> **Tasks to carry out**:
1. Answer these from the v0.2 release notes:
(a) What version range is the new MADDENING floor?
(b) In the sharded update_padded, what does streaming switch from, and what does it switch to?
(c) Which file holds the itemised diff?
2. Write out the v0.2 release notes from "v0.2 brings MIME" down to "float32 numerical-precision fixes.", swapping "EffectModel" for "ForceModel".

> **Document text**:

******

What’s new in v0.2#
Added in version v0.2.
v0.2 brings MIME into full alignment with MADDENING v0.2.1 and lands the
two pieces of new architecture the v1.0 stack roadmap puts on the critical
path: multi-GPU sharding of the IB-LBM fluid node (the infrastructure
unblock for the de Boer step-out replication at scale) and the EffectModel
contract pilot (the first cut of the composable force-field-effect
abstraction). It also adopts the v0.2 node-API surfaces — halo_width(),
the static_data channel, compile-time edge validation — and folds in the
TF32 / float32 numerical-precision fixes.
Warning
MADDENING floor is now >=0.2.1,<0.3. The IB-LBM sharded path consumes
v0.2.1’s sharded-StaticArray slicing and domain_integral_fields, and
v0.2.1 escalates edge shape/dtype mismatches from warnings to a hard
ExceptionGroup of EdgeValidationErrors at compile(). Build a complete
boundary_input_spec() on custom nodes. See
Edge validation.
The CHANGELOG.md
has the itemised diff. This page is the narrative summary.
Highlights#
Multi-GPU IB-LBM sharding#
IBLBMFluidNode now runs pencil-decomposed across devices via MADDENING
v0.2.1’s ShardedStencilNode. The full multi-device update_padded is
implemented (it previously raised NotImplementedError): collision runs on
the halo-padded slab, streaming switches from the periodic jnp.roll to a
slice-based halo read (d3q19.stream_padded), the pipe-wall and rotating-UMR
missing-link masks are recomputed per slab (bounce_back.compute_missing_mask_sharded),
the UMR body and its rotation-velocity field are rebuilt on each slab’s
global coordinate range (an origin offset threaded through the geometry
helpers and the momentum-exchange torque), and drag_force / drag_torque
are declared domain_integral_fields so the wrapper lax.psums the per-slab
partial sums across the mesh.
Construct the node with multigpu_shard_axis=<spatial axis> and wrap it in
ShardedStencilNode(node, mesh, axis_map={"devices": <axis>}, boundary="periodic").

******

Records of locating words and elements
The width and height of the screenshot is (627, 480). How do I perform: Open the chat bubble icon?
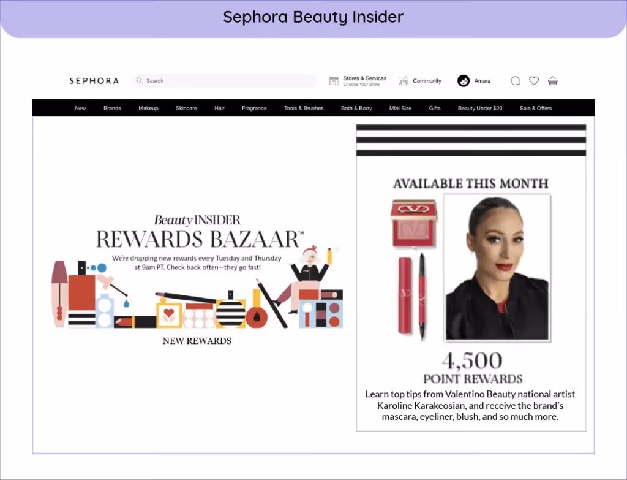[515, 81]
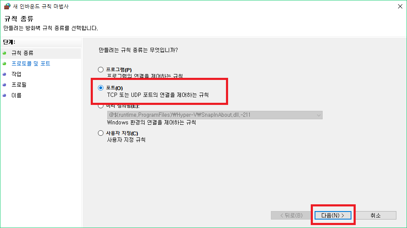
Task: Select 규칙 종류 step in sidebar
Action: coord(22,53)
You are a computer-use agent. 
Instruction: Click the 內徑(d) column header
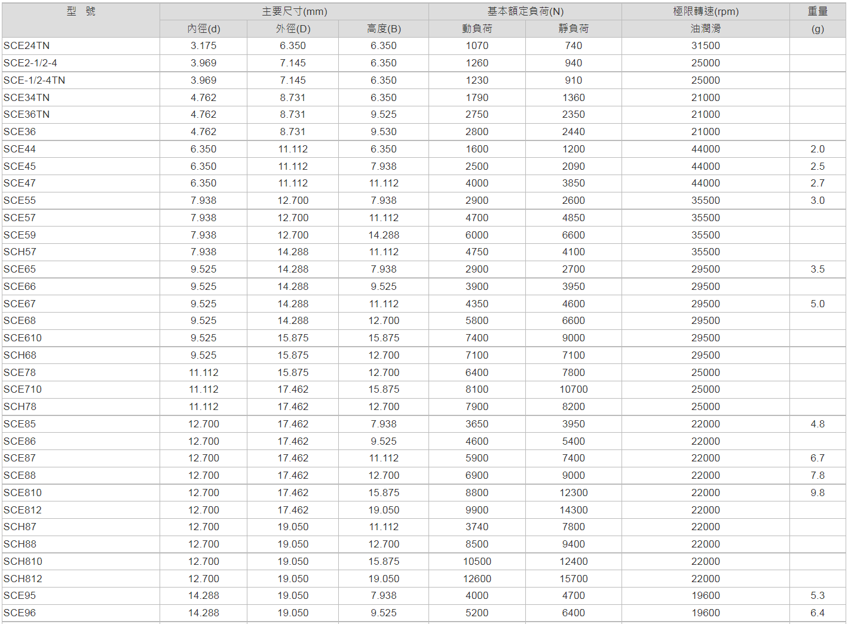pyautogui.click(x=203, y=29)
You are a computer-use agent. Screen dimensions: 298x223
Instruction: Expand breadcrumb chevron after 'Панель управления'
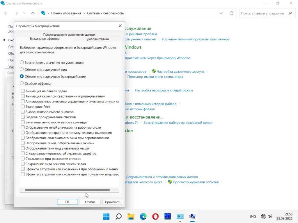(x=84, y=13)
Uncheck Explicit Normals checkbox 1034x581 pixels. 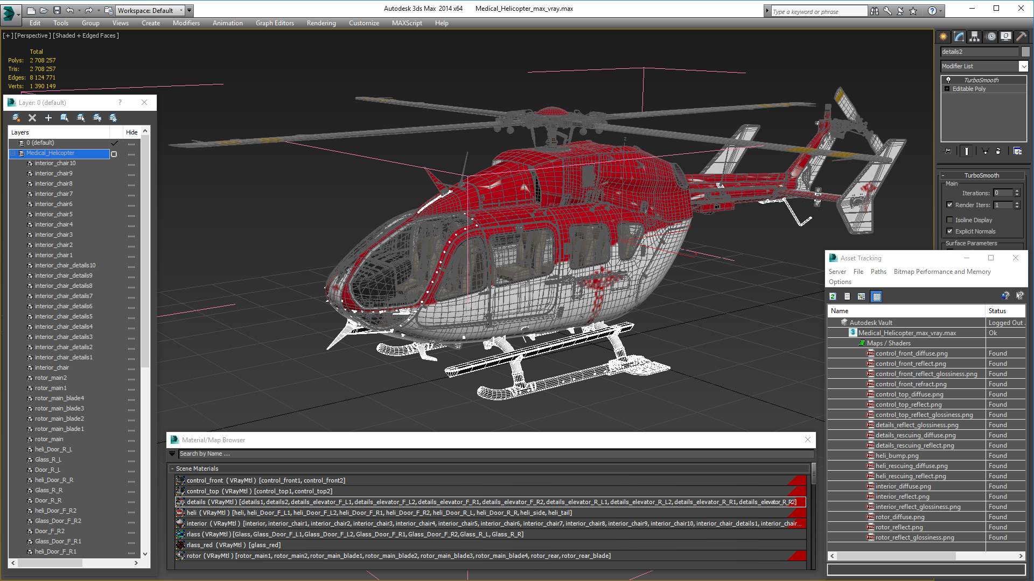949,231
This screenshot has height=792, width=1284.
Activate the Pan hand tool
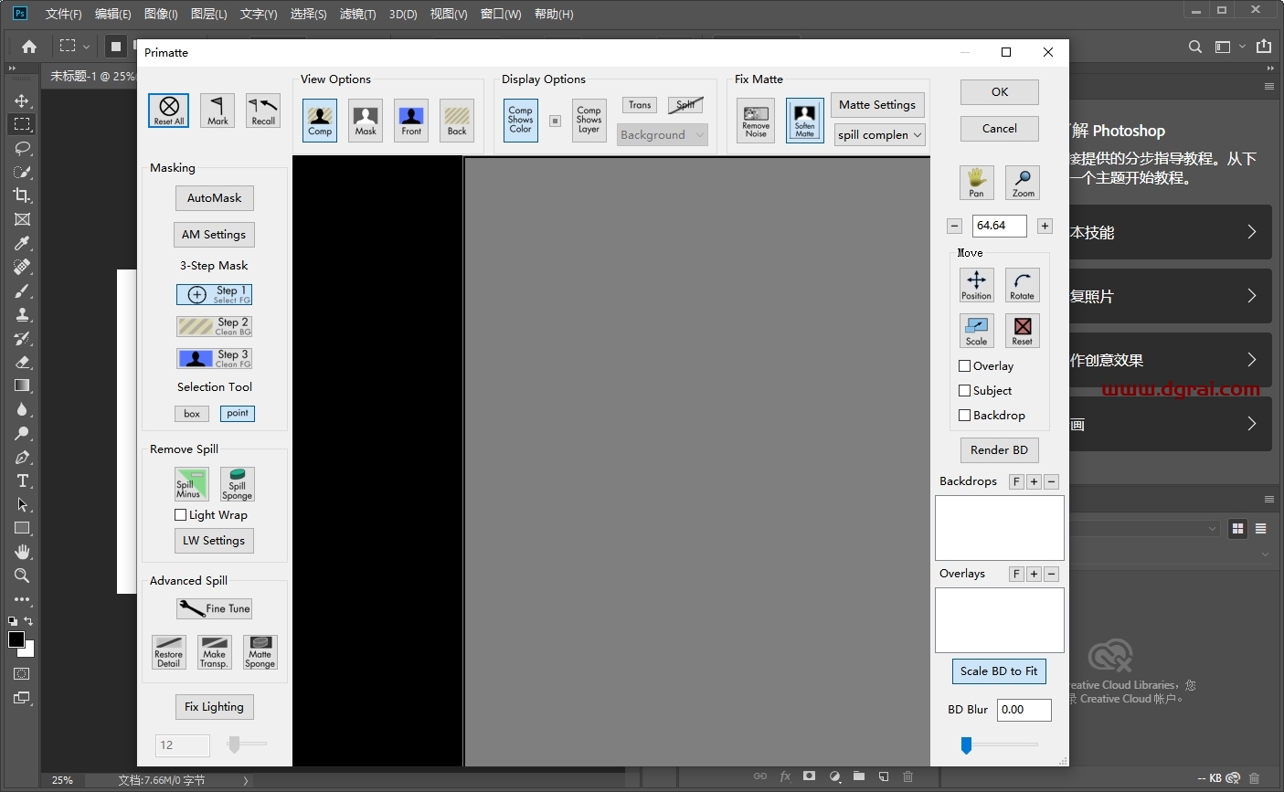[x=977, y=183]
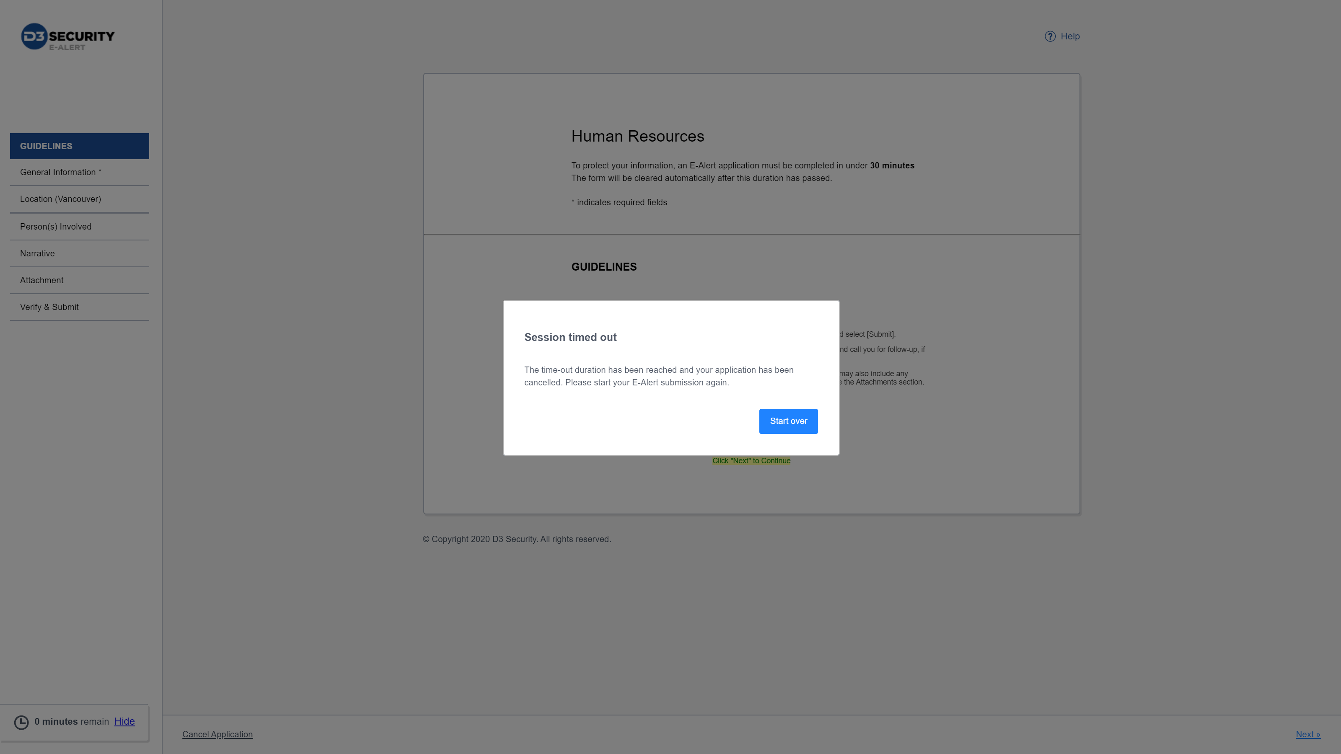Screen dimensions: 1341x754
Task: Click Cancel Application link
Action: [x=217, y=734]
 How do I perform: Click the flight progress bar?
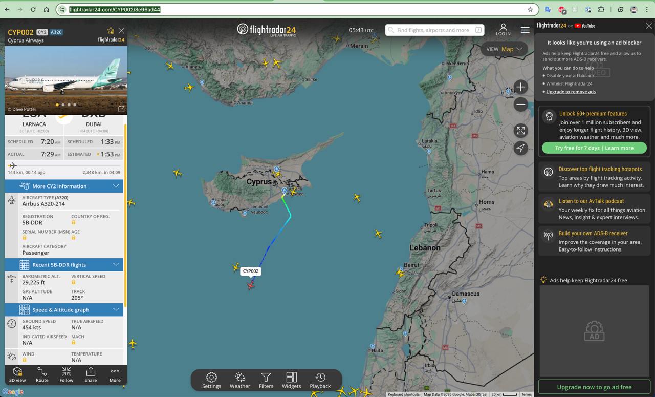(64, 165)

******

> **Solutions by task**:
1.
(a) >=0.2.1,<0.3
(b) It switches from the periodic jnp.roll to a slice-based halo read (d3q19.stream_padded).
(c) CHANGELOG.md

2.
v0.2 brings MIME into full alignment with MADDENING v0.2.1 and lands the
two pieces of new architecture the v1.0 stack roadmap puts on the critical
path: multi-GPU sharding of the IB-LBM fluid node (the infrastructure
unblock for the de Boer step-out replication at scale) and the ForceModel
contract pilot (the first cut of the composable force-field-effect
abstraction). It also adopts the v0.2 node-API surfaces — halo_width(),
the static_data channel, compile-time edge validation — and folds in the
TF32 / float32 numerical-precision fixes.